Friday, January 15, 2016
It's a new year, but only the numbers change
So, it's that new year, new you craic time of year, but I've never really been one for resolutions, high faluting ideas that will never materialise or daft false promises.
It's a new year, there is one different digit at the end of the date, but otherwise, it' s the same as yesterday and I'm sure tomorrow won't be drastically different either.
2015 wasn't a great one for me health-
wise, so I'm hoping that 2016 will be an improvement. 2014 was when my health decided to throw itself down a steep cliff and the clamber back up has been gradual, depressing and trying, with little light at the end of the proverbial tunnel, let's be honest.
In a proactive move, I took six months (planned and scheduled) off work and returned to my little office in The Avondhu in September, but alas it was not to be and I had another really bad flare up on November 8 and I'm still off work with it and I am in almost constant pain.
Now, I'm seriously assessing my health and taking a good long look at what 2016 might hold and how I can erect a good strong barrier to protect myself from plunging into the black hole off the side of this terrifying and crippling cliff.
Arthritis is, in many ways, an invisible disease and it's hard for people to get their heads around it, because to the naked and untrained eye, I seem fine, if a little incapacitated.
I'm a very upbeat and chirpy person and I do try not to let this horrible, potentially soul-crushing disease get to me, but like everyone, I have my moments, I have my hours and sometimes I even have my days and weeks.
To an ignorant stranger, I am a young, successful, career driven, happy and healthy woman.
To the people in my inner circle, I am a 28-year-old with a debilitating disease, which poisons many facets of my life.
On a good day, it's like the blight of arthritis isn't in my life - I can walk, run or jog if I feel like it, carry things, write endless articles and run around working overtime to get events covered and keep the public informed.
Unlike many arthritis sufferers, I do not have a base line of steroids or pain killers (I usually only take panadol for a headache), but I do inject myself once a week with two disease modification drugs and I have a medicine cabinet that would put some pharmacies to shame.

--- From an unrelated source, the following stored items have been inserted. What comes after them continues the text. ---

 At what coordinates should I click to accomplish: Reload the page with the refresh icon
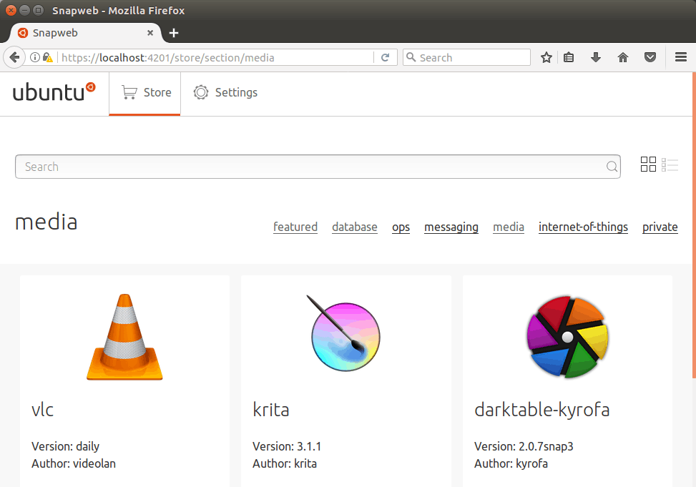coord(386,57)
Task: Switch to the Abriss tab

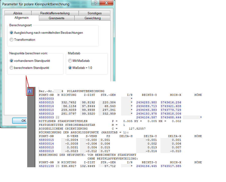Action: tap(18, 13)
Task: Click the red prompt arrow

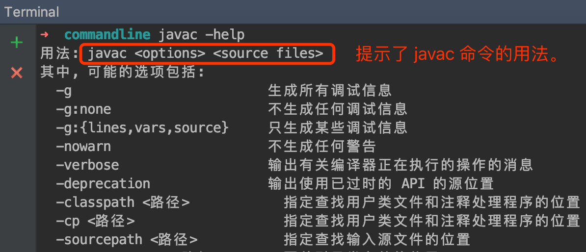Action: coord(45,34)
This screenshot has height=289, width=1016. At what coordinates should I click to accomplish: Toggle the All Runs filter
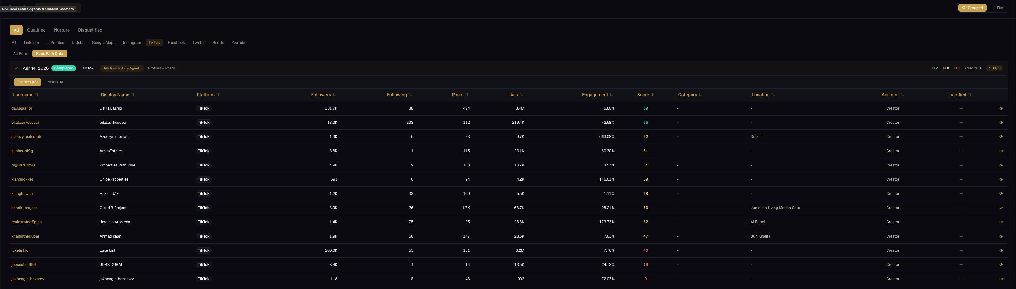(x=21, y=54)
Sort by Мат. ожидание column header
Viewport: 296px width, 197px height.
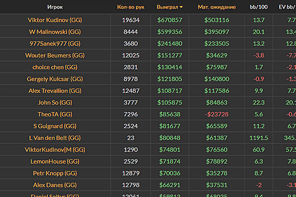[217, 7]
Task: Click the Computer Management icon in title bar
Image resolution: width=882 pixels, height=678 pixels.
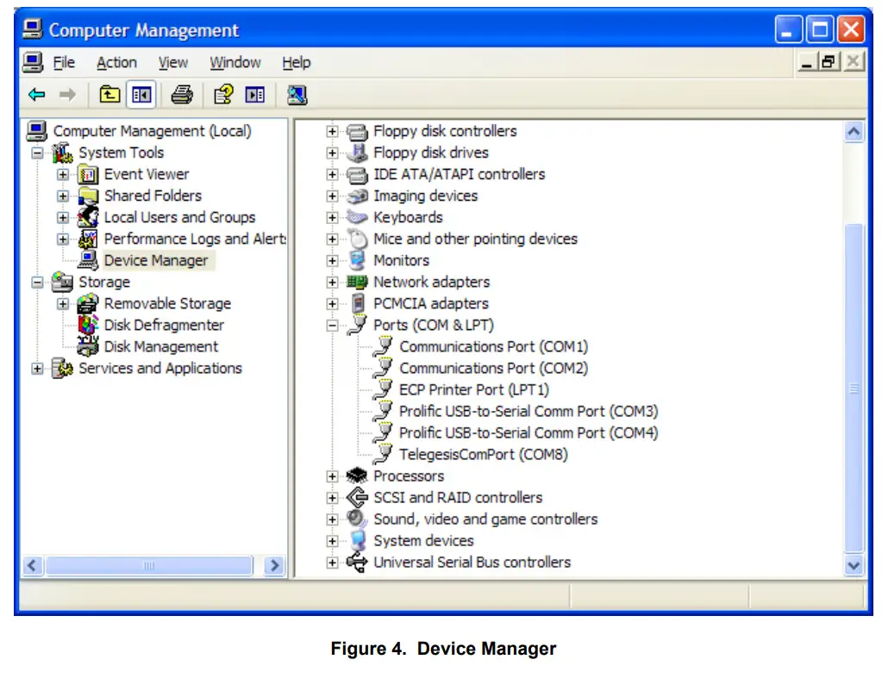Action: click(x=33, y=28)
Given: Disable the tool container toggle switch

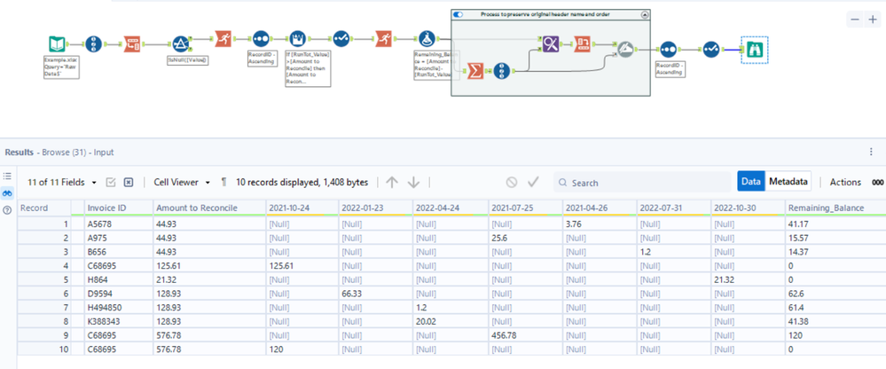Looking at the screenshot, I should click(459, 15).
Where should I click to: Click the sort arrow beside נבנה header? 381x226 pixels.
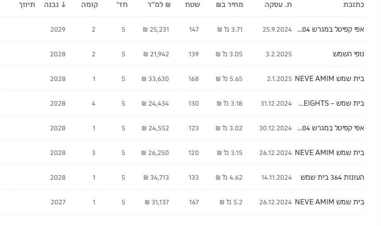(x=64, y=5)
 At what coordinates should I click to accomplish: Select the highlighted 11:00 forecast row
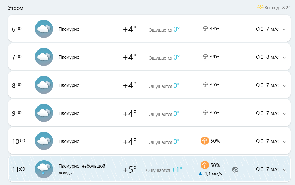tap(149, 169)
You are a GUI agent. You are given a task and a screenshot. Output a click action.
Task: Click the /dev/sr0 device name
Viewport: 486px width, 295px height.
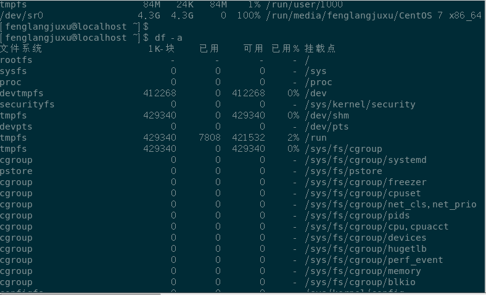click(x=22, y=15)
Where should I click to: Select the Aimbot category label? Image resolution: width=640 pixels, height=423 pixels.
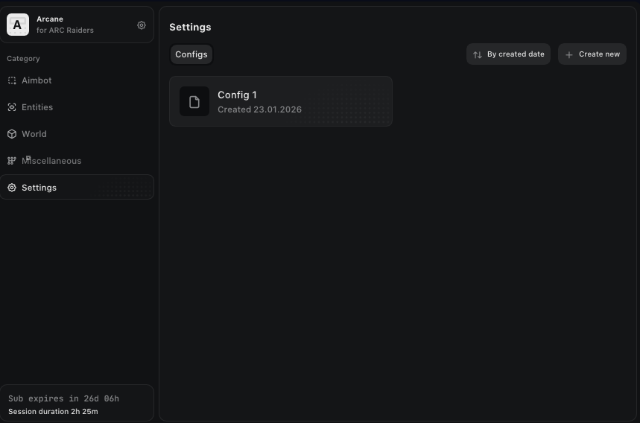point(37,80)
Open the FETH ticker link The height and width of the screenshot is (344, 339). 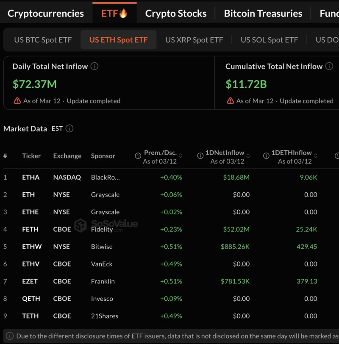[30, 229]
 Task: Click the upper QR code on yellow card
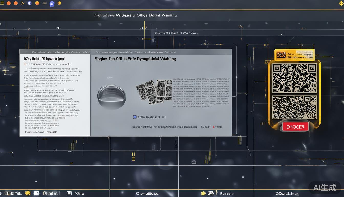point(294,78)

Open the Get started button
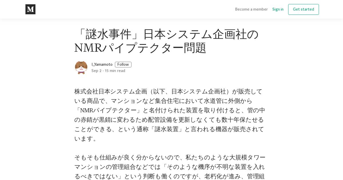click(304, 9)
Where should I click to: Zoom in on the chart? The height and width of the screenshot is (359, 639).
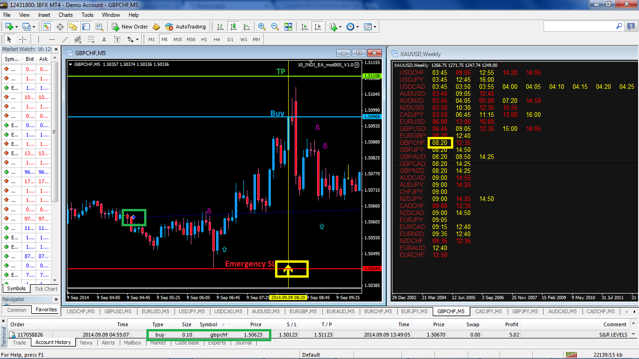point(262,27)
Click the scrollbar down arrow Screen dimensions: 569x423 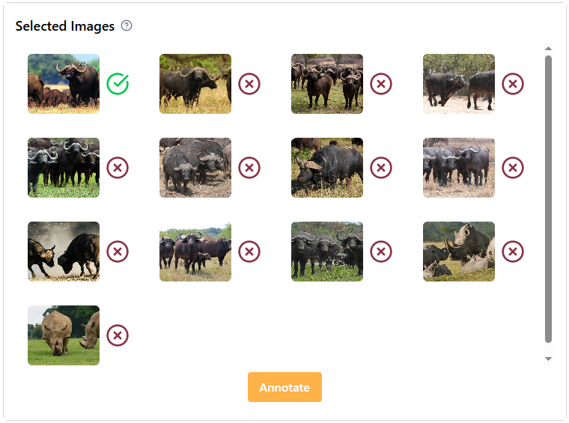pyautogui.click(x=548, y=359)
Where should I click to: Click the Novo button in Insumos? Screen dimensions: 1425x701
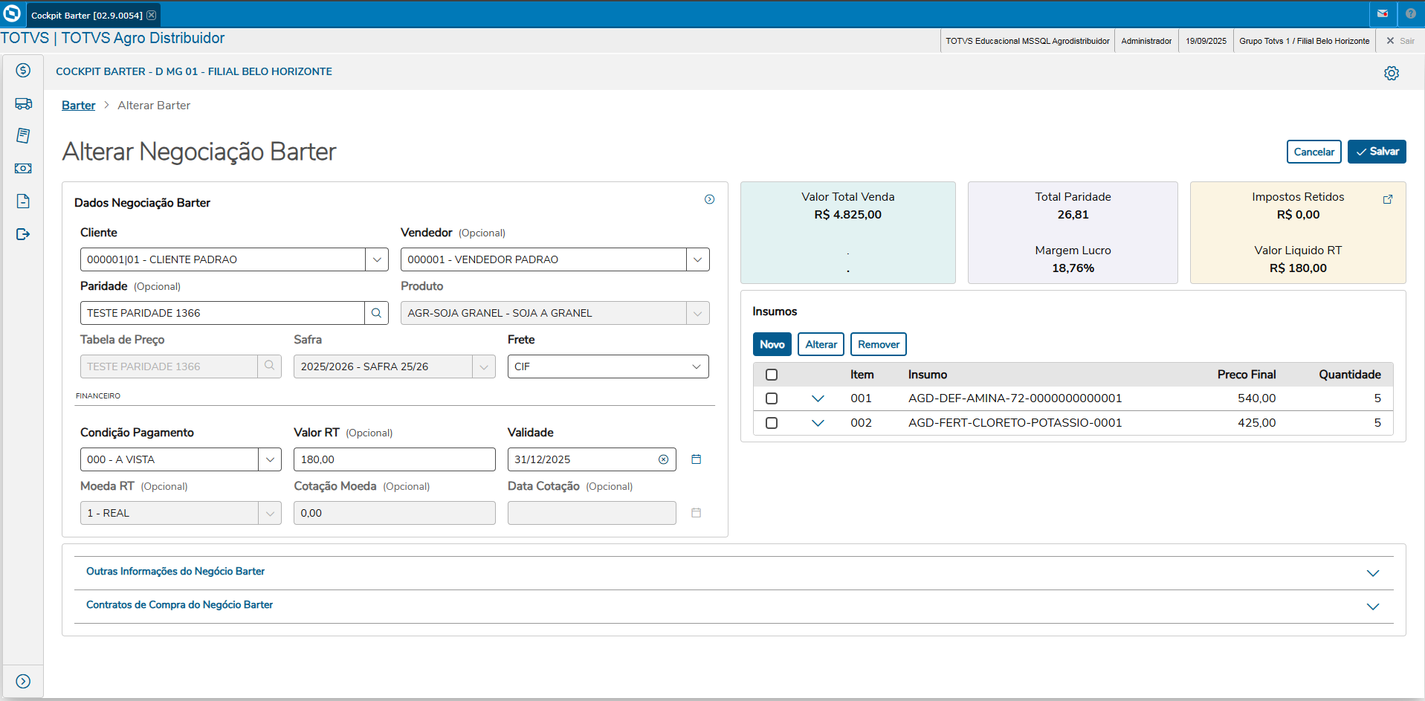click(x=772, y=344)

Then, when I flare up, simple little things liks putting on socks, lifting a mug of tea or turning the pages of a book, all seem like insurmountable hurdles.
Some days, the pain is so bad that I can't do anything but writhe in agony, lie in a heap and let the tears roll.
Other days, I will have an epsom salt bath (if I can get in and out of it) or a foot spa, I'll go to the pool, jacuzzi and steam room and maybe do a foot spa or do ten minutes of Tai Chi, all in an effort to reduce the agony.
I'm a whinger by my very nature, but I do not, as a rule, complain or whinge about my health, because I don't think it's fair to lump my burden on others.
Psoriatic arthritis, as I've explained before, is the best of the arthritis' believe it or not, but it's still a bitch and it's not quite as innocent or baby faced as it would have you believe.
As a coping mechanism, I am more chatty, smiley and funnier when the pain is at its worst, because the alternative is simply too grim.
I refuse to be defined by my disease.
I refuse to let arthritis become me, because it is a monster that would consume me if I allowed it to. And so, I stifle it, I smother it, I break it down one morsel at a time and some day, I hope to look down at it in a dishevelled heap in that black hole down the side of my cliff to be able to say;
I beat you,
I am Sandra,
I am not Sandra, the journalist who was no more because of her arthritis."
This was intended as an uplifting piece, but it didn't quite pan out that way.
Anyway, I hope you can take some kernel of comfort, solace or wisdom from these furious scribbles and please remember that you never know what's going on inside someone's mind or life.
Their demons may not be visible, but their battle is all too real.